You should also consider the educational background and clinical training of any provider you’re considering, Seidman says. “The best primary care doctors are well-trained experts, great listeners and genuinely care about their patients and seek to understand all of the circumstances that contribute to their overall health – or barriers that may limit their ability to achieve their optimal health status.”

As such, Seidman recommends looking for board-certified pediatricians, internal medicine specialists, or family medicine physicians “who have completed three-year training programs after completing medical school and have passed their board certification exams.”

You may also want to research whether there have been any complaints made against a provider. You can do this via the Federation of State Medical Boards’ DocInfo website, which provides access to the disciplinary history of doctors in every state if such history exists.

Tolliver also says that opting for an MD (medical doctor) or DO (doctor of osteopathy medicine) signals that the provider has the necessary training to address your primary care needs.

The more you know about a doctor, the better the chances are that you'll find a good fit.

6. Set Up a Meeting

Once you've narrowed down the list of possible doctors based on their location, background and whether or not they're in your insurance network, the next step is to meet with them and get a sense of what they're like. Many doctors are happy to have a brief, introductory phone call with prospective patients.
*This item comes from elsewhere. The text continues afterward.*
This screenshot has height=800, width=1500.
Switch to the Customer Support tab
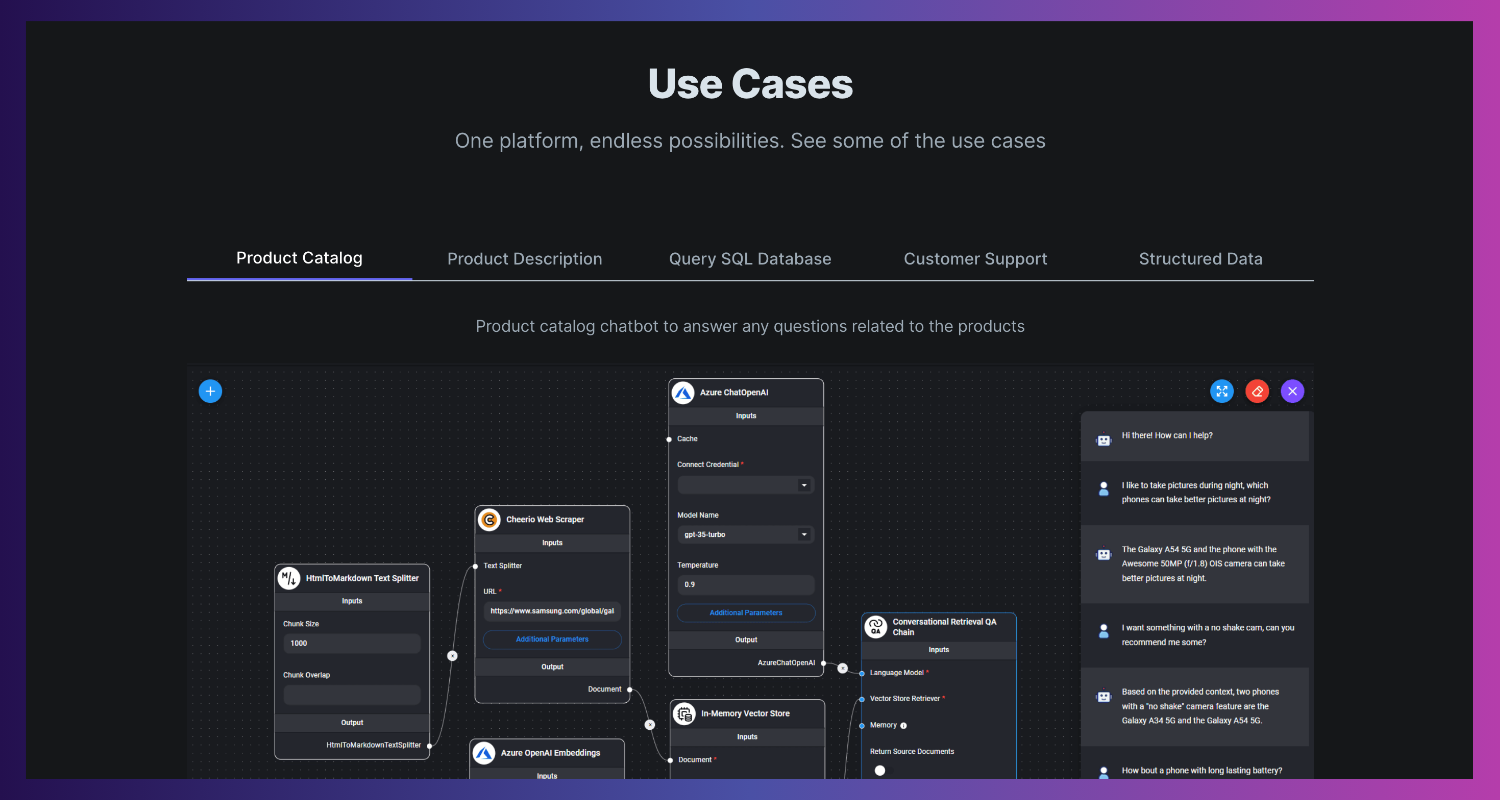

When you do meet with the doctor, assess how the doctor receives you:

  • Does the physician listen to you without interrupting or jumping to conclusions?
  • Does the provider seem to understand and respect your concerns?
  • Does the doctor seem to rushed or distracted?
  • Does the provider seem knowledgeable?

Once you’ve done all that, if the doctor feels like a good fit, great – you’ve found yourself the right provider for your situation. If not, keep searching. There are other providers out there and a little more searching may yet yield the best fit for you.

Tolliver notes that sometimes, the search for a new provider can be challenging, “especially if you’re leaving a physician you’ve been with for a number of years.” She urges you to “give your new physician a chance to learn about who you are as a patient and provide you good evidence-based medicine.”

In addition, she recommends “managing expectations regarding who your new physician should be as compared to who your previous physician was. That can help your new relationship flourish and grow.”

In the end, it’s about that relationship you forge with this important caregiver. “In addition to being a medical expert, a great primary care doctor can demonstrate his or her heart for people by listening empathetically and engaging their patients in a shared form of decision making,” Tolliver says. This helps patients “understand the intention of diagnosis and treatment including all of the risks and benefits associated therein.” In other words, find a doctor who can truly become your partner in health.